Alle Infos: dasrotewien-waschsalon.at
Kritik der Frauen
„Die Debatte über die Vereinbarkeit von Beruf und Familie gab es schon im Roten Wien“, erklärt Ehrich. Einst hatte der Kindergarten von 7 bis 18 Uhr geöffnet – sechs Tage die Woche. „Und die Kinder bekamen dort zu essen. Während der Krise von 1929 war das eine extreme Entlastung für viele Familien.“
Da viele Wohnungen noch kein Badezimmer hatten, gab es Waschsalons, in denen man (gegen Gebühr) Duschen sowie einmal pro Monat (kostenlos) Wäsche waschen konnte. Ein Fortschritt bezüglich Hygiene, so wurde die Tuberkulose eingedämmt. Kein Fortschritt, was Emanzipation betraf: Nur Frauen durften die Waschküche betreten. „Schon damals ein Kritikpunkt der Frauen in der Sozialdemokratie“, so Ehrich.

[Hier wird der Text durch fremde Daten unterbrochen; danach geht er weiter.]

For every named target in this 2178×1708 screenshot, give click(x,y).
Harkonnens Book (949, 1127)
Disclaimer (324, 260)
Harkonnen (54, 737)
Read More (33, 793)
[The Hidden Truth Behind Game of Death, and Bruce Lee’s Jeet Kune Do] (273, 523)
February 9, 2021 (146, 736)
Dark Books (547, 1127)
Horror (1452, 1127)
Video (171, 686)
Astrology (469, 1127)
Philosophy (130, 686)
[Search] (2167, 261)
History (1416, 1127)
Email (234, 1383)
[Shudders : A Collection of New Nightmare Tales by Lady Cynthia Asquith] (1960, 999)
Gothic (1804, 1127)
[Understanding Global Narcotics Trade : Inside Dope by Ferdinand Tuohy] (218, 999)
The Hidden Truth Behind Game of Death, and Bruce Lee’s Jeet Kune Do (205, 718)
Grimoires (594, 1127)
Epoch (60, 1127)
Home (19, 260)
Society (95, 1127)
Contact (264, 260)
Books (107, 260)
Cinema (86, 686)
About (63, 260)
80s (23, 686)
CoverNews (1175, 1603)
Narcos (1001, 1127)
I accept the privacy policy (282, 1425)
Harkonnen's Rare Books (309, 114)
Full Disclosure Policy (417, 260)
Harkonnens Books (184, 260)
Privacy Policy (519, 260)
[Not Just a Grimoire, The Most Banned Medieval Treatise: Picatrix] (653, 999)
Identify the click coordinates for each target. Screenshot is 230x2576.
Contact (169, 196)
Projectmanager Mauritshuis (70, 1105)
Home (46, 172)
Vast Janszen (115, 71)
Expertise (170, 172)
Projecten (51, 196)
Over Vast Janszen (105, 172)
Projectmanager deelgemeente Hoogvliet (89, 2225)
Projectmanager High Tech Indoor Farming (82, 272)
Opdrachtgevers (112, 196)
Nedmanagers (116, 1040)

Ebenso waren Frauen bei der Vergabe der Gemeindewohnungen benachteiligt: Anspruch hatte, wer in prekären Verhältnissen lebte und Österreicher war. „Ehepaare mit Kindern oder Kriegsinvaliden hatten gute Chancen. Als alleinstehende Frau hingegen bekam man kaum eine Wohnung“, beschreibt die Historikerin.
Der George-Washington-Hof ist übrigens einer von rund 400 Gemeindebauten, die zur Zeit des Roten Wien entstanden. Trotz aller Kritik waren sie fraglos für viele Menschen ein Ausweg aus einem Leben in den Elendsquartieren.